Saved entries:
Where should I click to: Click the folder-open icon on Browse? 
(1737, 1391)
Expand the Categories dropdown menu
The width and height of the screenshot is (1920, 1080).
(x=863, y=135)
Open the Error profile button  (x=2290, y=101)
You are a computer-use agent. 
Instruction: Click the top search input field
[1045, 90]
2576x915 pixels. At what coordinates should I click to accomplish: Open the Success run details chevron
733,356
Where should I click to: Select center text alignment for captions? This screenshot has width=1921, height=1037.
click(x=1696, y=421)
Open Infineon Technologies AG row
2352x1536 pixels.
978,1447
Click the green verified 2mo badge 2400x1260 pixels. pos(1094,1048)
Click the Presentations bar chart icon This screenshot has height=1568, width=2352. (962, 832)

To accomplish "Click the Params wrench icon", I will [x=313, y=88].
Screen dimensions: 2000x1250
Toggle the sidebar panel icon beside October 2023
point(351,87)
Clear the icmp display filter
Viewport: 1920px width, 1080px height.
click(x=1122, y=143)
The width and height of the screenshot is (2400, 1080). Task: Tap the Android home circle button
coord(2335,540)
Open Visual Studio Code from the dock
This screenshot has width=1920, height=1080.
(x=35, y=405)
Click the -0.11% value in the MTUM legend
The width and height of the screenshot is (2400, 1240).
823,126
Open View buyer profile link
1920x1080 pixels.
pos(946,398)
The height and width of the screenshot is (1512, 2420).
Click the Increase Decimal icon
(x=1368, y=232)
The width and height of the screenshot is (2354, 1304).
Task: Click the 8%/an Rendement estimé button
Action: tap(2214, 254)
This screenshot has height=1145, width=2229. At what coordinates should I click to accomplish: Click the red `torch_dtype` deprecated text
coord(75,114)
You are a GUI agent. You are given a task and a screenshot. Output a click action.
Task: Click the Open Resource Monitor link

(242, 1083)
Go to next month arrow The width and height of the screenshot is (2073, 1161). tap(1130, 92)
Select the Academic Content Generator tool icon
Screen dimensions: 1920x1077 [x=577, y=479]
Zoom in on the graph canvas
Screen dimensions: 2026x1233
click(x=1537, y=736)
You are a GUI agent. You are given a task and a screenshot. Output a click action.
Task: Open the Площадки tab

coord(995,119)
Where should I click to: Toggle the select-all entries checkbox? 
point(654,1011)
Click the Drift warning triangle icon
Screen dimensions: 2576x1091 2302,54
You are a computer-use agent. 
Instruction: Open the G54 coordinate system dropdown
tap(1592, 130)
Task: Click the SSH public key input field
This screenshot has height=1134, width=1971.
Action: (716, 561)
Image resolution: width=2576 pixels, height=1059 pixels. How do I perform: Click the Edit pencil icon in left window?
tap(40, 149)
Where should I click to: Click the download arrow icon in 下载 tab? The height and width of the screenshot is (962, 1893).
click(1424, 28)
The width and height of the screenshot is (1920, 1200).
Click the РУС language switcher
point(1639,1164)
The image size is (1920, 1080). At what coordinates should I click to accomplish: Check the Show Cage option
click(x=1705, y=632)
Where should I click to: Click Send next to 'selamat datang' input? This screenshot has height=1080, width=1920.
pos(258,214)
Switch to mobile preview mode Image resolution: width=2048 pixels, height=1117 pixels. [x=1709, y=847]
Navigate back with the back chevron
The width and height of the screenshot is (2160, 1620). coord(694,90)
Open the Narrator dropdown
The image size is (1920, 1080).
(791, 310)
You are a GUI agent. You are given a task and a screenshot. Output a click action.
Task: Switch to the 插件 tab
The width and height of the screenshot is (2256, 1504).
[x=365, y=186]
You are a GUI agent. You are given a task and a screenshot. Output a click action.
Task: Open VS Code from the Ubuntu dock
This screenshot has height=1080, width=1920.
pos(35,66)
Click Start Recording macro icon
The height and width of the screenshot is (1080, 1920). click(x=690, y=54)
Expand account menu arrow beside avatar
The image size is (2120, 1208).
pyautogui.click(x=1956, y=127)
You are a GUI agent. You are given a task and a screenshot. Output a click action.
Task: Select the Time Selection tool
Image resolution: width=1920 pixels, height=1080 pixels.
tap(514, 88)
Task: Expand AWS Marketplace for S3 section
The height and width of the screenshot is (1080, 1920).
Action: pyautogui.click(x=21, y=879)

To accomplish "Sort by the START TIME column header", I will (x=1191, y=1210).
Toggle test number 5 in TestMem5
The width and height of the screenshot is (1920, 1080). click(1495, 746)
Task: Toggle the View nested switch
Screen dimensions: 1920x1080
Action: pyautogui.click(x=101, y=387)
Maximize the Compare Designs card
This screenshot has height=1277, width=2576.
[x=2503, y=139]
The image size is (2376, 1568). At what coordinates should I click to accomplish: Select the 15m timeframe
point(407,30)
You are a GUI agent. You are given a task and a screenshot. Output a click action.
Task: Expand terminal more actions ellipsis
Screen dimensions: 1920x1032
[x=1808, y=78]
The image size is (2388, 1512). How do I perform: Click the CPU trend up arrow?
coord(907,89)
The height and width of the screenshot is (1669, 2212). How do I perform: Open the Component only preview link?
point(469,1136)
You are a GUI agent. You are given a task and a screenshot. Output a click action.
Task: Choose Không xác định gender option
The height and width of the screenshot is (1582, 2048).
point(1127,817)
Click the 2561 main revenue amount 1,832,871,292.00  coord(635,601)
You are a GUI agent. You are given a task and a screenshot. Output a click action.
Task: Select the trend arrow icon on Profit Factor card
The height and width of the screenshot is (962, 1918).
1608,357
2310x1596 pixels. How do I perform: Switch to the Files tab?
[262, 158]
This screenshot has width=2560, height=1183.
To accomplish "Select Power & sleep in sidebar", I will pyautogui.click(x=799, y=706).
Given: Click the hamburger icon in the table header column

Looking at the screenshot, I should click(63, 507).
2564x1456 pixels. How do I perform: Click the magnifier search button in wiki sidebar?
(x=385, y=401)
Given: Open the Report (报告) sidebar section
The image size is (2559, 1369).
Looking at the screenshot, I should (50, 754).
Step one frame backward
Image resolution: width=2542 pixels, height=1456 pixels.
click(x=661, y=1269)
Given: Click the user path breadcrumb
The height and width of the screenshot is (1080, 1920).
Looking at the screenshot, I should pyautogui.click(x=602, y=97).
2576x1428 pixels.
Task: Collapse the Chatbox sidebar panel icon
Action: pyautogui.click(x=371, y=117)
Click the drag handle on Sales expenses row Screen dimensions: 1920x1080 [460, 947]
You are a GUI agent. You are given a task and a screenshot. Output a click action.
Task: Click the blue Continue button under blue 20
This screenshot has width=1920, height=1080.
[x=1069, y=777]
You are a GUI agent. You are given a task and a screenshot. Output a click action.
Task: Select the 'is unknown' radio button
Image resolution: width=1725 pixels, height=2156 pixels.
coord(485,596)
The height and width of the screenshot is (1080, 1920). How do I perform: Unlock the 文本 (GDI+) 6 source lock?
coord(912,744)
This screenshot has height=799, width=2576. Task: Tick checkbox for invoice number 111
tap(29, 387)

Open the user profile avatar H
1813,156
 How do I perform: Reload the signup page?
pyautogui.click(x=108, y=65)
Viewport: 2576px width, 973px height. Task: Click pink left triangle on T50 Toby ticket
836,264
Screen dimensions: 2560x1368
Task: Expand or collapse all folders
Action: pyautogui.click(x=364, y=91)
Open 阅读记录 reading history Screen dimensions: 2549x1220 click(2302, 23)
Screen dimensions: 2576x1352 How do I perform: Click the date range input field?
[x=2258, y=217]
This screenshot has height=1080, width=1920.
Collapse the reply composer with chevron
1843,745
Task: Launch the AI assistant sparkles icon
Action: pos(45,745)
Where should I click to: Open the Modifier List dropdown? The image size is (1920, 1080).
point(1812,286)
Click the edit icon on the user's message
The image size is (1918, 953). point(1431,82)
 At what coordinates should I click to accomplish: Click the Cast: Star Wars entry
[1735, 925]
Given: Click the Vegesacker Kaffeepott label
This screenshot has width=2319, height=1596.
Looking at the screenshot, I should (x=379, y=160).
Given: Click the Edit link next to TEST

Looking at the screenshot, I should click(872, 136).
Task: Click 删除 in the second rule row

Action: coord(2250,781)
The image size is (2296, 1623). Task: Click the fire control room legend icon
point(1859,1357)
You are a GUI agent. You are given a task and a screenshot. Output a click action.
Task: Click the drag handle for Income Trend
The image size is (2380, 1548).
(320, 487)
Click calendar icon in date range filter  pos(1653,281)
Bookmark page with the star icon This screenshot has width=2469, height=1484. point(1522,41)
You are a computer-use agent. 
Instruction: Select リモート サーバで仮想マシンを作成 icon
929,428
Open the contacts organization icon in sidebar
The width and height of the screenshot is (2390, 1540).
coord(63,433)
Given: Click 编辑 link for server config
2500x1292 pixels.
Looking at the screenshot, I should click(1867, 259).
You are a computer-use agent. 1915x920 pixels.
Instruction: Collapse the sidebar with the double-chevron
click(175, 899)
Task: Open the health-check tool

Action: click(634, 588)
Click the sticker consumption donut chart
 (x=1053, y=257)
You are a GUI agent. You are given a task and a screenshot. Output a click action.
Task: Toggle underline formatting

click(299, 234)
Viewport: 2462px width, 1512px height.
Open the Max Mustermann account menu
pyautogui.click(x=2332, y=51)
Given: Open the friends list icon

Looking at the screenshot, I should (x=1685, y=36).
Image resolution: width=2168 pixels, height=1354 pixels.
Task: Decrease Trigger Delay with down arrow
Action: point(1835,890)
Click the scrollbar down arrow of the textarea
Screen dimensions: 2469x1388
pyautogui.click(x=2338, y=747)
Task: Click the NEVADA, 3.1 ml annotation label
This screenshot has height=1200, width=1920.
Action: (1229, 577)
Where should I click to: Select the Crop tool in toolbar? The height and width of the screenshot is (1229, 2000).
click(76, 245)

Problem to work on:
Filter the entries above down to the lines that contain the word "section".

Response:
Task: Expand AWS Marketplace for S3 section
Given: Open the Report (报告) sidebar section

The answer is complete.